An alternative is to use integers to encode the ranks and suits. By "encode," I do not mean what some people think, which is to encrypt, or translate into a secret code. What a computer scientist means by "encode" is something like "define a mapping between a sequence of numbers and the things I want to represent." For example,

Spades	`->`	3
Hearts	`->`	2
Diamonds	`->`	1
Clubs	`->`	0

The symbol -> is mathematical notation for "maps to." The obvious feature of this mapping is that the suits map to integers in order, so we can compare suits by comparing integers. The mapping for ranks is fairly obvious; each of the numerical ranks maps to the corresponding integer, and for face cards:

Jack	`->`	11
Queen	`->`	12
King	`->`	13

The reason I am using mathematical notation for these mappings is that they are not part of the C++ program. They are part of the program design, but they never appear explicitly in the code. The class definition for the Card type looks like this:

struct Card
{
int suit, rank;

Card ();
Card (int s, int r);
};

Card::Card () {
suit = 0; rank = 0;
}

Card::Card (int s, int r) {
suit = s; rank = r;
}

There are two constructors for Cards. You can tell that they are constructors because they have no return type and their name is the same as the name of the structure. The first constructor takes no arguments and initializes the instance variables to a useless value (the zero of clubs).

The second constructor is more useful. It takes two parameters, the suit and rank of the card.

The following code creates an object named threeOfClubs that represents the 3 of Clubs:

Card threeOfClubs (0, 3);

The first argument, 0 represents the suit Clubs, the second, naturally, represents the rank 3.

12.3 The printCard function

When you create a new type, the first step is usually to declare the instance variables and write constructors. The second step is often to write a function that prints the object in human-readable form.

In the case of Card objects, "human-readable" means that we have to map the internal representation of the rank and suit onto words. A natural way to do that is with a vector of pstrings. You can create a vector of pstrings the same way you create an vector of other types:

pvector<pstring> suits (4);

Of course, in order to use pvectors and pstrings, you will have to include the header files for both.

pvectors are a little different from pstrings in this regard. The file pvector.cpp contains a template that allows the compiler to create vectors of various kinds. The first time you use a vector of integers, the compiler generates code to support that kind of vector. If you use a vector of pstrings, the compiler generates different code to handle that kind of vector. As a result, it is usually sufficient to include the header file pvector.h; you do not have to compile pvector.cpp at all!

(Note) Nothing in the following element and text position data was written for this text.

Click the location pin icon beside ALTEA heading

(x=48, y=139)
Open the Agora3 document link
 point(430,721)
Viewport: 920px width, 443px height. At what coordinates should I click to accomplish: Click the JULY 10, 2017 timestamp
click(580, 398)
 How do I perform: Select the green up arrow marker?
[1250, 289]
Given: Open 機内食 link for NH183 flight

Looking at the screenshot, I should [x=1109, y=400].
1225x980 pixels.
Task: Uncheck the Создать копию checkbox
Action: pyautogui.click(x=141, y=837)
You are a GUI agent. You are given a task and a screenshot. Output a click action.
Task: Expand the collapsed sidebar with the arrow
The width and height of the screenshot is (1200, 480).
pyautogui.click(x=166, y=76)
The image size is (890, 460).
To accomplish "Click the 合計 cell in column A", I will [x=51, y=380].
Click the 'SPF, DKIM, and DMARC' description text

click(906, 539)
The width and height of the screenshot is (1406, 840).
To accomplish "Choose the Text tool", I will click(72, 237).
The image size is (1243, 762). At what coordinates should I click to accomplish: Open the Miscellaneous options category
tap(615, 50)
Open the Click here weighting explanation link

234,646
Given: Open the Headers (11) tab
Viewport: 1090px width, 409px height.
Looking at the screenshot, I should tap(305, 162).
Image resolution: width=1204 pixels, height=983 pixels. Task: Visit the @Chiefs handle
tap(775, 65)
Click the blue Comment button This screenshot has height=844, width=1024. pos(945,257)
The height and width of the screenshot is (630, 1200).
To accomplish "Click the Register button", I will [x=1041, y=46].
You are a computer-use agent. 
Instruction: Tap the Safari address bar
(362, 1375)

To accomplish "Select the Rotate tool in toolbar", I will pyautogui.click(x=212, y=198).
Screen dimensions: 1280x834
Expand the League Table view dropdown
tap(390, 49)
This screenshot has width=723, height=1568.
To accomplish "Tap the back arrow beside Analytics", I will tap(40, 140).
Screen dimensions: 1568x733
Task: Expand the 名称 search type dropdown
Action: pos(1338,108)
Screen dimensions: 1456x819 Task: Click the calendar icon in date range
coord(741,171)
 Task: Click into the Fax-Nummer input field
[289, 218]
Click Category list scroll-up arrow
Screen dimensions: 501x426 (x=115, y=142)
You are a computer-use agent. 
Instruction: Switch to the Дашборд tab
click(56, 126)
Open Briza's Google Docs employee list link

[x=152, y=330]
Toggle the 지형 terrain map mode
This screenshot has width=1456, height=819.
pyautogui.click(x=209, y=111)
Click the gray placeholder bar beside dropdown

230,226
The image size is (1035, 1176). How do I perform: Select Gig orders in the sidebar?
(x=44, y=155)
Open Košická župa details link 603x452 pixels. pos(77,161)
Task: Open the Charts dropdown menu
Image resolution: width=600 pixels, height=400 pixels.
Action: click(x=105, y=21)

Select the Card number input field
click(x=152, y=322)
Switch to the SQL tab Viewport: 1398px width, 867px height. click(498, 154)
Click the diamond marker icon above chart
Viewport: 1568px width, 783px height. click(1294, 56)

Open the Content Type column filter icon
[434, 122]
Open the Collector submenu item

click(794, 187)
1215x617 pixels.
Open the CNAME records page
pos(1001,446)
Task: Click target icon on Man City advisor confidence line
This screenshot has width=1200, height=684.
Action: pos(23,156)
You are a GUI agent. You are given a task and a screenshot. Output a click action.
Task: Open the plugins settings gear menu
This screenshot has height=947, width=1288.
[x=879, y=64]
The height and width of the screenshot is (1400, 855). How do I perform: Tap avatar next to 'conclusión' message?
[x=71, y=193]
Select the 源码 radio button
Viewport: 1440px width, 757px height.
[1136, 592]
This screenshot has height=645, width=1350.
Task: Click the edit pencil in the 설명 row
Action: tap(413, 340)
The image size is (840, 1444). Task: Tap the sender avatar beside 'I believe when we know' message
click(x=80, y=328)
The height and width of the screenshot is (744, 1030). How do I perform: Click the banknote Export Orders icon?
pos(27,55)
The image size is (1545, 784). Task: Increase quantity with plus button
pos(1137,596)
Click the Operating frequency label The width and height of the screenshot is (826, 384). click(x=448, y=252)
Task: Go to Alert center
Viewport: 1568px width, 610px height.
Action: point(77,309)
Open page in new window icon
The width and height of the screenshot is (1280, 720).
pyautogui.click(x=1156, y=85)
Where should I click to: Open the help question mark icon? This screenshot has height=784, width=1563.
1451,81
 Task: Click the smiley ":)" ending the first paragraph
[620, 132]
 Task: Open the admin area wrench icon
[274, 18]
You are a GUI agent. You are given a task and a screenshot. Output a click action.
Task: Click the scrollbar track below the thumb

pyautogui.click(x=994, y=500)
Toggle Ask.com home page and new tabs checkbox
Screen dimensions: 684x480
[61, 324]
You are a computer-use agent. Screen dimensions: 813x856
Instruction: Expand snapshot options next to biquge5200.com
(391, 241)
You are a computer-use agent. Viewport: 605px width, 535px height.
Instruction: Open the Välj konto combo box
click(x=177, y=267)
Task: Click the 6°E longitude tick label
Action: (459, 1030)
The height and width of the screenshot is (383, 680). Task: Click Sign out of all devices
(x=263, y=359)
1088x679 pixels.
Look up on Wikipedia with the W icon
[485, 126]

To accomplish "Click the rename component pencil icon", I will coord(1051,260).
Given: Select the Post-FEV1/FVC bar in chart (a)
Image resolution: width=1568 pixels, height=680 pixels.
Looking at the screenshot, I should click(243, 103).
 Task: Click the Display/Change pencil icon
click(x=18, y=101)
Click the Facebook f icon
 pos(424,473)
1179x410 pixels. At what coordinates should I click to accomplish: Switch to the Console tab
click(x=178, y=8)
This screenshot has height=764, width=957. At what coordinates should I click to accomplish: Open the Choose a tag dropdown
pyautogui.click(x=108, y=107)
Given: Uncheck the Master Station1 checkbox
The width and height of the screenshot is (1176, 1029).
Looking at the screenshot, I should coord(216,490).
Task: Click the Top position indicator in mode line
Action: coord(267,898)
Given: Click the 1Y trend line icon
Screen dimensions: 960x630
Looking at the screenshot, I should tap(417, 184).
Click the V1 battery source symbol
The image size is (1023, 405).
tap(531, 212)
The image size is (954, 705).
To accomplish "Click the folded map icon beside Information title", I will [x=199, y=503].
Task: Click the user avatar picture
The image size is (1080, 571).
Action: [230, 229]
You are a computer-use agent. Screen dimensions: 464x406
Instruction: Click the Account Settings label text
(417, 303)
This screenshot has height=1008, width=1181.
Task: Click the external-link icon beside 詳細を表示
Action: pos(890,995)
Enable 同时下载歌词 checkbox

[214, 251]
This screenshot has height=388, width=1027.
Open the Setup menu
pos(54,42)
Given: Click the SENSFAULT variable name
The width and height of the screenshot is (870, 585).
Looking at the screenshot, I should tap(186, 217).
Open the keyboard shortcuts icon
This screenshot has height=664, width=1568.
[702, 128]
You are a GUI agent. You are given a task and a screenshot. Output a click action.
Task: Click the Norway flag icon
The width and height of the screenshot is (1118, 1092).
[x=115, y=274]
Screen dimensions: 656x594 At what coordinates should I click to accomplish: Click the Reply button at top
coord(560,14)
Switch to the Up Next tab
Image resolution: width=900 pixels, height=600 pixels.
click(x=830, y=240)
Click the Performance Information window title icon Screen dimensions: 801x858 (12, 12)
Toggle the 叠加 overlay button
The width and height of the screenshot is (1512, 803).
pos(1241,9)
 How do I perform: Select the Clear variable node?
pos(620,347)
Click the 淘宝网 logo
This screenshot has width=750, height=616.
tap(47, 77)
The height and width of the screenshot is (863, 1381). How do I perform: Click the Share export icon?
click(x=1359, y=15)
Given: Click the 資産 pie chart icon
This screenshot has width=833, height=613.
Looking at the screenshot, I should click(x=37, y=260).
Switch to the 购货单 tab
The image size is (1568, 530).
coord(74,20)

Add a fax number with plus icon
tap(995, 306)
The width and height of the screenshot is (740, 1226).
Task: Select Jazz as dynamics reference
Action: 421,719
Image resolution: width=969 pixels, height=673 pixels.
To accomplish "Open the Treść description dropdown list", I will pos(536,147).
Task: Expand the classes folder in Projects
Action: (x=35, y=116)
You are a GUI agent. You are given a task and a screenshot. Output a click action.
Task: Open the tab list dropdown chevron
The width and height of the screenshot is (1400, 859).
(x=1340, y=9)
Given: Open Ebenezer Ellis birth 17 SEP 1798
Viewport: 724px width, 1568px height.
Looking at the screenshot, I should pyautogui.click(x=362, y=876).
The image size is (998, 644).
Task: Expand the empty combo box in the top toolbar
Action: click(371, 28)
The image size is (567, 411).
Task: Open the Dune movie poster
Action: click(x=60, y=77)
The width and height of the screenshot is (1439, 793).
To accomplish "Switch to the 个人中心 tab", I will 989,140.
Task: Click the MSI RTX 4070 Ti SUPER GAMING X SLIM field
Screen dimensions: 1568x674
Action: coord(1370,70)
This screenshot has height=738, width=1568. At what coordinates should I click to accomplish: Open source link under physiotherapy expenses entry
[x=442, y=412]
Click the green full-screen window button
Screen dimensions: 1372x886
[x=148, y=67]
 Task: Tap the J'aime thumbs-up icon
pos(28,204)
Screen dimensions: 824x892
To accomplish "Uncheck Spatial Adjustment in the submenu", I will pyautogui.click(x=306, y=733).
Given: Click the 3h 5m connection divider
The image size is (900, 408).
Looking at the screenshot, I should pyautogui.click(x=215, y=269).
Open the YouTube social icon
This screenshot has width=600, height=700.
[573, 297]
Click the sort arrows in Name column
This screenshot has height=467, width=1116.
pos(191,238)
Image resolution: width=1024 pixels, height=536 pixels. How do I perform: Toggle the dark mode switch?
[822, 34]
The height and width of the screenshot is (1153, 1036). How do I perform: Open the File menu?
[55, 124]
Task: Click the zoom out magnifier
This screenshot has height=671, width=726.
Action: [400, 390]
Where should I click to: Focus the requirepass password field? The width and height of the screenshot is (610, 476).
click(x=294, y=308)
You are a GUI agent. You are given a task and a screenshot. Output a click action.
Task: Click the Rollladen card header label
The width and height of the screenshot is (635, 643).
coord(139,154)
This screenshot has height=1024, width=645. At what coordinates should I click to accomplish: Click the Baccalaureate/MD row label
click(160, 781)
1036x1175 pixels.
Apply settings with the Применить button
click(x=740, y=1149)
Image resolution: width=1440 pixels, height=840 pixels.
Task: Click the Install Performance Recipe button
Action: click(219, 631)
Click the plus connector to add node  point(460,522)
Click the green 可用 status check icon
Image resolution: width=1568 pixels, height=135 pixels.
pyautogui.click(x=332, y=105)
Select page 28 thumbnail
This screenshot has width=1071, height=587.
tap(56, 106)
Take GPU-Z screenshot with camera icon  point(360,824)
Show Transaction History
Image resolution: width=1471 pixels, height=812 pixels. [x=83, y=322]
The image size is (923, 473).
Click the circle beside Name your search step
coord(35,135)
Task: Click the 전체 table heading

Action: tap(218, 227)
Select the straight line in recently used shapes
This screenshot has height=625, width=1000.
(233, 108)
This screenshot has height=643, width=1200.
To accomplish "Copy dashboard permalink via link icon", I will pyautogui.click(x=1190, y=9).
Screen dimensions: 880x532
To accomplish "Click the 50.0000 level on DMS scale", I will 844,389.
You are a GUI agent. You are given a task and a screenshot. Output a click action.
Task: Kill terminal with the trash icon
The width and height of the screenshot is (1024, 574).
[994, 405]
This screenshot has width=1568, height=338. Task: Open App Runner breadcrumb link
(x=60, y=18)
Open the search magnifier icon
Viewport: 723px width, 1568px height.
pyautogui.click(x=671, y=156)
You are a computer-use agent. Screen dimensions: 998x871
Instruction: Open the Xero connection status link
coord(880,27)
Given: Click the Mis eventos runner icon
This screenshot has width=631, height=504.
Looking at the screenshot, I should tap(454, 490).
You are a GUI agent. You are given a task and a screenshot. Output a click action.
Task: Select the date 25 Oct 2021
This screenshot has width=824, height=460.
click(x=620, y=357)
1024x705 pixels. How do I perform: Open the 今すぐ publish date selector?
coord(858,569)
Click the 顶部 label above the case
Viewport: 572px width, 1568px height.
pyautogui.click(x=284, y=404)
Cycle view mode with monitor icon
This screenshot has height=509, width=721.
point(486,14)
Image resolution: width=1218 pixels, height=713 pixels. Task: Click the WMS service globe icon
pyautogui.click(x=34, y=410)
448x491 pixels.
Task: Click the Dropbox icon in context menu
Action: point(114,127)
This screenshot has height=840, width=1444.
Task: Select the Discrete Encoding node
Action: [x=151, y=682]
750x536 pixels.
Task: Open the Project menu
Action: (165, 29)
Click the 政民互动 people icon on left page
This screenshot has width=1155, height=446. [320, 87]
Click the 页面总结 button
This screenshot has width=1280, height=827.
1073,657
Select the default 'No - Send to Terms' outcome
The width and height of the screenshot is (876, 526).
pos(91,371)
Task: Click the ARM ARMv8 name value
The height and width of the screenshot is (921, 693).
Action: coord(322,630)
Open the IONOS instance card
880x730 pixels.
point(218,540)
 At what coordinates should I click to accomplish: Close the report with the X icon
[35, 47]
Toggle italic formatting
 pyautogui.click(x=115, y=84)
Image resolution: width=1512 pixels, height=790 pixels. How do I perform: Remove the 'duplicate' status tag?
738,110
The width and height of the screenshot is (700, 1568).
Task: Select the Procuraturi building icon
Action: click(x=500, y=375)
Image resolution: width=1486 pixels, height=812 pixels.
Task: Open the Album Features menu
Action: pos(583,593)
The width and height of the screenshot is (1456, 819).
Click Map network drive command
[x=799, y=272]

Unfortunately, if you do, you are likely to get a long stream of error messages. I hope this helps you avoid an unpleasant surprise, but the details in your development environment may differ.

To initialize the elements of the vector, we can use a series of assignment statements.

suits[0] = "Clubs";
suits[1] = "Diamonds";
suits[2] = "Hearts";
suits[3] = "Spades";

A state diagram for this vector looks like this:

We can build a similar vector to decode the ranks. Then we can select the ppropriate elements using the suit and rank as indices. Finally, we can write a function called print that outputs the card on which it is invoked:

void Card::print () const
{
pvector<pstring> suits (4);
suits[0] = "Clubs";
suits[1] = "Diamonds";
suits[2] = "Hearts";
suits[3] = "Spades";

pvector<pstring> ranks (14);
ranks[1] = "Ace";
ranks[2] = "2";
ranks[3] = "3";
ranks[4] = "4";
ranks[5] = "5";
ranks[6] = "6";
ranks[7] = "7";
ranks[8] = "8";
ranks[9] = "9";
ranks[10] = "10";
ranks[11] = "Jack";
ranks[12] = "Queen";
ranks[13] = "King";

cout << ranks[rank] << " of " << suits[suit] << endl;
}

The expression suits[suit] means "use the instance variable suit from the current object as an index into the vector named suits, and select the ppropriate string."

Because print is a Card member function, it can refer to the instance variables of the current object implicitly (without having to use dot notation to specify the object). The output of this code

Card card (1, 11);
card.print ();

is Jack of Diamonds.

You might notice that we are not using the zeroeth element of the ranks vector. That's because the only valid ranks are 1--13. By leaving an unused element at the beginning of the vector, we get an encoding where 2 maps to "2", 3 maps to "3", etc. From the point of view of the user, it doesn't matter what the encoding is, since all input and output uses human-readable formats. On the other hand, it is often helpful for the programmer if the mappings are easy to remember.

12.4 The equals function

In order for two cards to be equal, they have to have the same rank and the same suit. Unfortunately, the == operator does not work for user-defined types like Card, so we have to write a function that compares two cards. We'll call it equals. It is also possible to write a new definition for the == operator, but we will not cover that in this book.

It is clear that the return value from equals should be a boolean that indicates whether the cards are the same. It is also clear that there have to be two Cards as parameters. But we have one more choice: should equals be a member function or a free-standing function?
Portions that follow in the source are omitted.